CLAUDIO CUMANI
Cronaca

Quella città etrusca diventata "invisibile"

Il professore emerito Sassatelli presenta oggi in Salaborsa il suo libro: "A Bologna resta solo la tomba dei Giardini Margherita"

Quella città etrusca diventata "invisibile"

Quella città etrusca diventata "invisibile"

Il libro si intitola Bologna etrusca e fin qui è tutto chiaro. Ma il sottotitolo, La città invisibile, induce alla curiosità. Perché Giuseppe Sassatelli, professore emerito in Etruscologia e Archeologia italica della nostra università, ha voluto citare Italo Calvino nel suo volume su una antica civiltà che ha saputo fare di Bologna per la prima volta una vera città? Risponde lo studioso: "È un gioco. Al contrario delle città invisibili di Calvino che vivono solo nella fantasia di Marco Polo o nella fiducia del Kublai Khan, la Bologna etrusca di fatto non si vede ma è reale. O meglio la si vede nei vasi, nelle sculture e nei bronzi raccolti durante gli scavi e ora esposti al museo Archeologico". Niente di più da ammirare in giro? "L’unica testimonianza sul territorio resta la tomba dei Giardini Margherita.
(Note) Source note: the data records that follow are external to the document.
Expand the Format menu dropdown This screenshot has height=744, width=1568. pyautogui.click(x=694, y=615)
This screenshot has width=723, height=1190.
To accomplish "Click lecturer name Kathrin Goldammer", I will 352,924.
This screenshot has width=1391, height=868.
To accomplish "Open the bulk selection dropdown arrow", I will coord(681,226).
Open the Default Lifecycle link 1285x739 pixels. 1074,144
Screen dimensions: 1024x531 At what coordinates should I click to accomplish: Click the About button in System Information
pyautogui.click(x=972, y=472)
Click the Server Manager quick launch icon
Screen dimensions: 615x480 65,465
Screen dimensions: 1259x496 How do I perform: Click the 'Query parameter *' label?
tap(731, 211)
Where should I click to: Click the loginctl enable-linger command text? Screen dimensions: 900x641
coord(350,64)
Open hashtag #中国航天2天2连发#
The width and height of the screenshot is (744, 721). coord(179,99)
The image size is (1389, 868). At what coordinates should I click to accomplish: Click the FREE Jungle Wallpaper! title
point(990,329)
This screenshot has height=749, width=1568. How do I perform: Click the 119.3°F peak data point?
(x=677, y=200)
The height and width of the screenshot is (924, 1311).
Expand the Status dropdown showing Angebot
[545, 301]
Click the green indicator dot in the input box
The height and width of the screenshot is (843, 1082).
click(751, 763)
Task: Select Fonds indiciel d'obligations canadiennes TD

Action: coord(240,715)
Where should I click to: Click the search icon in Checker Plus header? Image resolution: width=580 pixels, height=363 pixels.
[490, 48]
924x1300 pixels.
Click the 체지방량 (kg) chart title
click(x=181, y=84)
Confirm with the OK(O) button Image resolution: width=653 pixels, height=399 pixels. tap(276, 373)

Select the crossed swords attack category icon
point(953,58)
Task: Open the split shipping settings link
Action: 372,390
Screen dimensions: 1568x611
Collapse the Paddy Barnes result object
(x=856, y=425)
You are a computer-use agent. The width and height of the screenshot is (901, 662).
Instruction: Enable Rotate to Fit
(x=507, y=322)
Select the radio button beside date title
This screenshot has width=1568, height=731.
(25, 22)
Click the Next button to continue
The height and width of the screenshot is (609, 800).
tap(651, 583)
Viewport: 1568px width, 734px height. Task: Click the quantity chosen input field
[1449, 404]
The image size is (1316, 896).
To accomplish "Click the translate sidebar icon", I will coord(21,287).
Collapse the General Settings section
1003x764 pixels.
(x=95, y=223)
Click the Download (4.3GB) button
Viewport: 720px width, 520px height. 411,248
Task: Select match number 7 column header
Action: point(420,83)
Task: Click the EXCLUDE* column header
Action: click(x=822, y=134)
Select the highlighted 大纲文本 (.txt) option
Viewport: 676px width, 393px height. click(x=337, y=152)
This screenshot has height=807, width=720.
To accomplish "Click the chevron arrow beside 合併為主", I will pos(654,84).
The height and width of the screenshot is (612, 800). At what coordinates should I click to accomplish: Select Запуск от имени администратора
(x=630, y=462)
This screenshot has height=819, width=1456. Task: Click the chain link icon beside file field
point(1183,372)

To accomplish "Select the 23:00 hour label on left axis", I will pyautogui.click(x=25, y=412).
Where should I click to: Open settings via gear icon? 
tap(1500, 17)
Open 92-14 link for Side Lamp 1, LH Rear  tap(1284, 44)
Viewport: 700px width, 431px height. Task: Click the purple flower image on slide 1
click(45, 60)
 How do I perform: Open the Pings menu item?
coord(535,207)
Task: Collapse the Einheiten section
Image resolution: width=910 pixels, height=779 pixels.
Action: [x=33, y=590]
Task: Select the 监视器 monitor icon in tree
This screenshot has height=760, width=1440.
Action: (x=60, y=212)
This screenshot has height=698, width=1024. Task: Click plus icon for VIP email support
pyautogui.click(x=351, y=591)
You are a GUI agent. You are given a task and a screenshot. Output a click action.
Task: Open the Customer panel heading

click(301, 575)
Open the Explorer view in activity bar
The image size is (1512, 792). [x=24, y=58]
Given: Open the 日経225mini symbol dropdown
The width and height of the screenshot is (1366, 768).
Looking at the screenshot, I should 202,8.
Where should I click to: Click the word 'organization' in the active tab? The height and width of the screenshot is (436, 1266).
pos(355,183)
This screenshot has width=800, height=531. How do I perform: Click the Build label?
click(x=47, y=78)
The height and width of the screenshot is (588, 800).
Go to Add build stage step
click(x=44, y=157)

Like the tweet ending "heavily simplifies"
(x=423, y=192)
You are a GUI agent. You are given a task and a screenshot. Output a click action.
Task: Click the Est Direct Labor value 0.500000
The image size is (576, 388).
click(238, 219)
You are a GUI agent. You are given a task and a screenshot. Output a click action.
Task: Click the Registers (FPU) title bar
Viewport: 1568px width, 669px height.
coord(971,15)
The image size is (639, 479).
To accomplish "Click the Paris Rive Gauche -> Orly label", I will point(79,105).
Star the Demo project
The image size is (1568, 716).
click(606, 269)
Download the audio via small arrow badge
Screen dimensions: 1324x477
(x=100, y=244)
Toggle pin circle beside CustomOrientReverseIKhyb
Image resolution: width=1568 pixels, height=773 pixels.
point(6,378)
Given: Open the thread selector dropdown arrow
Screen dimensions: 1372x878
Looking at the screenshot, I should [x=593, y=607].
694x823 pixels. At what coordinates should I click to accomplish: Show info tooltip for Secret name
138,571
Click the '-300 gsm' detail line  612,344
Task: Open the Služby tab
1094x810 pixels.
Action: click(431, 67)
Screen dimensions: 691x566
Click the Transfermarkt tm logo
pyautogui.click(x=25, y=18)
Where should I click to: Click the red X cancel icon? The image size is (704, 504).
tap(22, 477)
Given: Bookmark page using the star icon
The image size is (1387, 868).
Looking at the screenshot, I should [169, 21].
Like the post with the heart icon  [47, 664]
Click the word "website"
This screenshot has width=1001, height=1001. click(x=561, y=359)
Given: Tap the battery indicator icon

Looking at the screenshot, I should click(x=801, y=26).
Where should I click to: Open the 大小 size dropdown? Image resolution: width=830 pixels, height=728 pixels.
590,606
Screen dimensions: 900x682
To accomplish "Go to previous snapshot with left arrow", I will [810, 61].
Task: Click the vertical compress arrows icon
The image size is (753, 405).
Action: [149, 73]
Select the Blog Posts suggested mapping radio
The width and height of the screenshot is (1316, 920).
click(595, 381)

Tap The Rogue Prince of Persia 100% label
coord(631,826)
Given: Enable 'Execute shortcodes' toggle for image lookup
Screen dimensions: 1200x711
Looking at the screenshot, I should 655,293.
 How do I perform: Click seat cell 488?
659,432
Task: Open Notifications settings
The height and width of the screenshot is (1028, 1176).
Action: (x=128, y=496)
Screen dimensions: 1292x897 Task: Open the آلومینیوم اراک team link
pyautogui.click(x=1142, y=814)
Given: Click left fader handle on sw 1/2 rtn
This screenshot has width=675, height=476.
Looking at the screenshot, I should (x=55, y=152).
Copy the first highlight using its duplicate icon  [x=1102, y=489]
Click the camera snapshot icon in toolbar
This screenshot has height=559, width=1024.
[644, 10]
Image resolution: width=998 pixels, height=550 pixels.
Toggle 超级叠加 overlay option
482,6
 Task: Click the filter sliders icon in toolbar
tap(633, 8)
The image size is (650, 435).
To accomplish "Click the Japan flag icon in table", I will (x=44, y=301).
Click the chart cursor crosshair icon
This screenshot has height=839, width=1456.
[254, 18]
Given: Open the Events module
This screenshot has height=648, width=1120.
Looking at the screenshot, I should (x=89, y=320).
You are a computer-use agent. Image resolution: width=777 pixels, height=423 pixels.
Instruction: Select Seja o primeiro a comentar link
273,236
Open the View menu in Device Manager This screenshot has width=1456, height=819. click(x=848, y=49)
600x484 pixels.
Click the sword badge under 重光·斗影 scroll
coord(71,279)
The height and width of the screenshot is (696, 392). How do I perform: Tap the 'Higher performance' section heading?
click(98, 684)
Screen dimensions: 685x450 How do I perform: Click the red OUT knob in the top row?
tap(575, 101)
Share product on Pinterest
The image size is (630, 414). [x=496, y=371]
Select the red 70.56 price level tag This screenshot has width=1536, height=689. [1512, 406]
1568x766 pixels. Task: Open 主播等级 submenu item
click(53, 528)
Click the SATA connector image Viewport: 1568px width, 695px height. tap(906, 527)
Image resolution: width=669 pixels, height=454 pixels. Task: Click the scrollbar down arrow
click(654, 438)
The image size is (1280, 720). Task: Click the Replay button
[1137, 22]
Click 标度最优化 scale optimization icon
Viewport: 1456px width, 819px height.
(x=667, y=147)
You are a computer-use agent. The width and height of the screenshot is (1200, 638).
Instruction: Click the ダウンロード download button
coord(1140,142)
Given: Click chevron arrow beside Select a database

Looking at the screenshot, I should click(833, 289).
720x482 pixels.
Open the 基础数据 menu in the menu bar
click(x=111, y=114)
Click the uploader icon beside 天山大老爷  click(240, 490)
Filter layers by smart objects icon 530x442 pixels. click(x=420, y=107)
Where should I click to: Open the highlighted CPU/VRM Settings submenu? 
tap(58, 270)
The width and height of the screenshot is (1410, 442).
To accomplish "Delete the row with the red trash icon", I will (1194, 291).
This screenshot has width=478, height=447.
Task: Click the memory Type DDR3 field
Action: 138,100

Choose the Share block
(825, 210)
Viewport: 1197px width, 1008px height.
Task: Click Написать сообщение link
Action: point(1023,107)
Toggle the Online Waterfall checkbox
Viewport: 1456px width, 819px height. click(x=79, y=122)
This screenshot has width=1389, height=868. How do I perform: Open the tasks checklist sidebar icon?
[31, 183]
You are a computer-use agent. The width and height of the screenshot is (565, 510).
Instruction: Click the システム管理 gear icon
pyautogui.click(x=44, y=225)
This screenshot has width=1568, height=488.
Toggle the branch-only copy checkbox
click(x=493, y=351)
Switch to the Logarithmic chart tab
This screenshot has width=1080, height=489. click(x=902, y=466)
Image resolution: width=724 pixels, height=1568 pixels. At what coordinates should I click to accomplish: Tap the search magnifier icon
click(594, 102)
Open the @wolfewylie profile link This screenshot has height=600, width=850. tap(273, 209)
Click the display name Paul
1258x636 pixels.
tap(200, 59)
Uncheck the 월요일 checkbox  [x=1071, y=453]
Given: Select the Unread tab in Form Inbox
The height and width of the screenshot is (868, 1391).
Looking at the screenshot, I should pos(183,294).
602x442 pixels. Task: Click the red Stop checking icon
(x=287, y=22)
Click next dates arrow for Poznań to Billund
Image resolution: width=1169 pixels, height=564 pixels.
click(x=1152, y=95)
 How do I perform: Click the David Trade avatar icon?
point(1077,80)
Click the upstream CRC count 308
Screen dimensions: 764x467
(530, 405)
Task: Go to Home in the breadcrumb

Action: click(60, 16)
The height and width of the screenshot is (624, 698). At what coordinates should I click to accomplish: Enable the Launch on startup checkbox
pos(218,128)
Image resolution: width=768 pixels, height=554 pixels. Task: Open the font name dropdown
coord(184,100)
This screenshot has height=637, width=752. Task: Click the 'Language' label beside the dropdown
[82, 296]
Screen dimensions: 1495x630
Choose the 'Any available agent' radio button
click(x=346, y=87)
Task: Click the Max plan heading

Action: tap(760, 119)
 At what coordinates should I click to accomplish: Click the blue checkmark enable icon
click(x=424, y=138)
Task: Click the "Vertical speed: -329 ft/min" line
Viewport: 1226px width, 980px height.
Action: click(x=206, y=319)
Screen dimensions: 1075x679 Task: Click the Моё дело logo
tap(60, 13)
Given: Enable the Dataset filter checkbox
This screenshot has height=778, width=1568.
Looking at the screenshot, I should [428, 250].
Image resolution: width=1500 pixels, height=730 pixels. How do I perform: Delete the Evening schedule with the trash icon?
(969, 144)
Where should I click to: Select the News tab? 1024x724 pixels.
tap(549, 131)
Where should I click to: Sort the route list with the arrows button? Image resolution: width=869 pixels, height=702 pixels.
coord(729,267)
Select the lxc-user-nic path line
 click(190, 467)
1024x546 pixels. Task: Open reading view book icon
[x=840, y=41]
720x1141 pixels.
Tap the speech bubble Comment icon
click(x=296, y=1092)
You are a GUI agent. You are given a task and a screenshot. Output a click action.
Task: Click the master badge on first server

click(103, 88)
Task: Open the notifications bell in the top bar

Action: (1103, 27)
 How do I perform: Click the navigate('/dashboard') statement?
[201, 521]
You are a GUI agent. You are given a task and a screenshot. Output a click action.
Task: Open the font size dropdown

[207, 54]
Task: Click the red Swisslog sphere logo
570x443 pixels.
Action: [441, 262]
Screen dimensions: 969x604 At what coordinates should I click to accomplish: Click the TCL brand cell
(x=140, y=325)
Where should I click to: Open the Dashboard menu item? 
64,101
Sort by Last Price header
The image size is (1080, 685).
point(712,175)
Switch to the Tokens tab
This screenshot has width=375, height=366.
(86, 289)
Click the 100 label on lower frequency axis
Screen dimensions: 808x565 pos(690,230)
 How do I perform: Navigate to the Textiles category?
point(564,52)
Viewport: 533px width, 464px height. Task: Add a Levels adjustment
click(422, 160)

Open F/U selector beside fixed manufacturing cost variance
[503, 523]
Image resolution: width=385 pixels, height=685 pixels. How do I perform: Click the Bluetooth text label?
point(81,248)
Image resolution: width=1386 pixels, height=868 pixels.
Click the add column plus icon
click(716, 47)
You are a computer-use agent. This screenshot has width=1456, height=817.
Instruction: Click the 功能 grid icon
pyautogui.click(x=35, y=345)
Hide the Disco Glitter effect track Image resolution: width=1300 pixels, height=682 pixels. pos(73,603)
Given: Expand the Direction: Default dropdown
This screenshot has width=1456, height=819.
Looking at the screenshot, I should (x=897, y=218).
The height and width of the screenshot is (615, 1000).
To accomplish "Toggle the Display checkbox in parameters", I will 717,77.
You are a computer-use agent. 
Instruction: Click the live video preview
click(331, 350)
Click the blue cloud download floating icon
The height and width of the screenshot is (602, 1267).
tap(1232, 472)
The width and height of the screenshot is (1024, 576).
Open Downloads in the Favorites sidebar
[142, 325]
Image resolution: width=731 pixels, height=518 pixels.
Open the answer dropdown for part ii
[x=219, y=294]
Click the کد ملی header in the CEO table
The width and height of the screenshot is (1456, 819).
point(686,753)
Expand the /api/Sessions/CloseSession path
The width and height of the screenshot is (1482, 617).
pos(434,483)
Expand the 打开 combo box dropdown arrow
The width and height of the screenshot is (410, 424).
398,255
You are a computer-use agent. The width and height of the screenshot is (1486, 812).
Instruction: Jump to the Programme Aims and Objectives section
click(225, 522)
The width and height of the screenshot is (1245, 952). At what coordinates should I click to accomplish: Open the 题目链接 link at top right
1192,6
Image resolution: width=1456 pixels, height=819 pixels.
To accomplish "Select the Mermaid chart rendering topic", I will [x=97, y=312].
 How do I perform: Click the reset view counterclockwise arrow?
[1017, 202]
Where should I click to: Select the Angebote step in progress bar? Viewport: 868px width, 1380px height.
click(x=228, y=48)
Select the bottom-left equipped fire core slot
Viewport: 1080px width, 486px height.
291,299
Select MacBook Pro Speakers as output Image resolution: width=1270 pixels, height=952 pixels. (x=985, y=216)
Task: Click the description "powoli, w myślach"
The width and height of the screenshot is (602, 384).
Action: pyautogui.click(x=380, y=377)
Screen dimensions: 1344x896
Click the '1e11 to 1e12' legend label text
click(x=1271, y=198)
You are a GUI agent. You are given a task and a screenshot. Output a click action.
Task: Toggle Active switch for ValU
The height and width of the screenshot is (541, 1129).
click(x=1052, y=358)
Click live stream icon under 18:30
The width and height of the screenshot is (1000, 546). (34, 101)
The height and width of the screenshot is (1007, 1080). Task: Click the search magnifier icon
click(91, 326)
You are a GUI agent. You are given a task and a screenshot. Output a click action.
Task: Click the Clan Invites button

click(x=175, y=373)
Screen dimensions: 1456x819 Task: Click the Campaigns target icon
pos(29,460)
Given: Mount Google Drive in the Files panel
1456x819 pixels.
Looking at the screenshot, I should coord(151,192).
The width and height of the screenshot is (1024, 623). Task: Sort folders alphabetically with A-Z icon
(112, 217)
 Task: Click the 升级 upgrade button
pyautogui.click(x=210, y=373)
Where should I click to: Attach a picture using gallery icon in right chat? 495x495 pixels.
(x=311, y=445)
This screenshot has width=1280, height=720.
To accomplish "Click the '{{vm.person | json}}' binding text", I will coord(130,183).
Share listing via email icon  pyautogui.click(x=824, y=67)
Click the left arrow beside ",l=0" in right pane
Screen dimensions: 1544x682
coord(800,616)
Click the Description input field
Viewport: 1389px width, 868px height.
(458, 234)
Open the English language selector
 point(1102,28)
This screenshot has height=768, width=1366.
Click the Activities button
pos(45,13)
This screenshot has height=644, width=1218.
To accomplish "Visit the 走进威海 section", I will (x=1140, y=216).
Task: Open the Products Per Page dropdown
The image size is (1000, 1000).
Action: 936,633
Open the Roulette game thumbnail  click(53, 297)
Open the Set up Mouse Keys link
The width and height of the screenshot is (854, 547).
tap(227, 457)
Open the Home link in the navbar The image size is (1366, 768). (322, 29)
Il mondo etrusco riaffiora ormai soltanto dalle profondità della terra in occasione di qualche scasso profondo come è successo tempo fa in via Belle Arti". Dunque, parliamo di una civiltà lunga sette secoli (dal decimo al terzo prima di Cristo) di cui a Bologna si sono perse le tracce, contrariamente a quello che è accaduto a Marzabotto dove muri, templi e case etrusche sono rimaste in piedi. "Perché quel territorio – spiega Sassatelli che lì ha diretto per molti anni gli scavi per conto dell’Università – non è mai più stato abitato contrariamente a quello che è accaduto in questa città con l’arrivo dei Galli prima e dei Romani dopo". E dove piazze, strade e abitazioni sono andate via via stratificandosi. Sassatelli presenta il suo volume, edito da Bononia University Press, oggi alle 18 in Salaborsa, in dialogo con un altro professore emerito, lo storico Giovanni Brizzi.

Professore, dove si estendeva la Bologna etrusca?

"L’abitato partiva di fatto dalla zona delle Due Torri, dove passa l’Aposa, e arrivava all’area della attuale zona della chiesa di San Paolo in via Andrea Costa, dove scorre il Ravone. A nord il limite si trovava all’altezza di via Riva Reno, a sud a porta Saragozza. Parliamo di un’area di duecento ettari, attorno alla quale si trovavano i sepolcreti".

Come si è evoluta quella civiltà?

"Attorno al nono secolo avanti Cristo abbiamo notizie di una fase aristocratica e quasi principesca. Poi attorno al sesto secolo si comincia a respirare un’aria più democratica grazie a una classe dirigente ampia e a nuove relazioni culturali. Bologna diventa importante già da allora per due caratteristiche che l’avrebbero accompagnata nel tempo: la capacità di essere snodo commerciale e lo sviluppo dell’agricoltura attraverso bonifiche e rotazione delle culture". Con un occhio rivolto all’Europa dei Celti e l’altro al Mediterraneo grazie alle valli del Po? "È così. Bologna, dopo l’Età del Bronzo, diventa città etrusca strutturata e gerarchica e comprende l’importanza strategica della propria area. Tant’è che i Galli, al loro arrivo, non vorranno distruggere ma sostituirsi alla popolazione esistente. Non dobbiamo dimenticare che gli Etruschi hanno imparato dai Greci la scrittura e l’hanno diffusa ad altre popolazioni. Gli stessi Romani accoglieranno, rielaborandole, molte caratteristiche di quella civiltà".

Perché l’immaginario collettivo è così attratto dalle civiltà antiche?

"Illustrare aspetti di popolazioni antiche suscita interesse perché offre suggestioni politiche e culturali inimmaginabili. Penso ad esempio all’idea della morte e dell’aldilà che è stata in grado di elaborare appunto una civiltà avanzata come questa".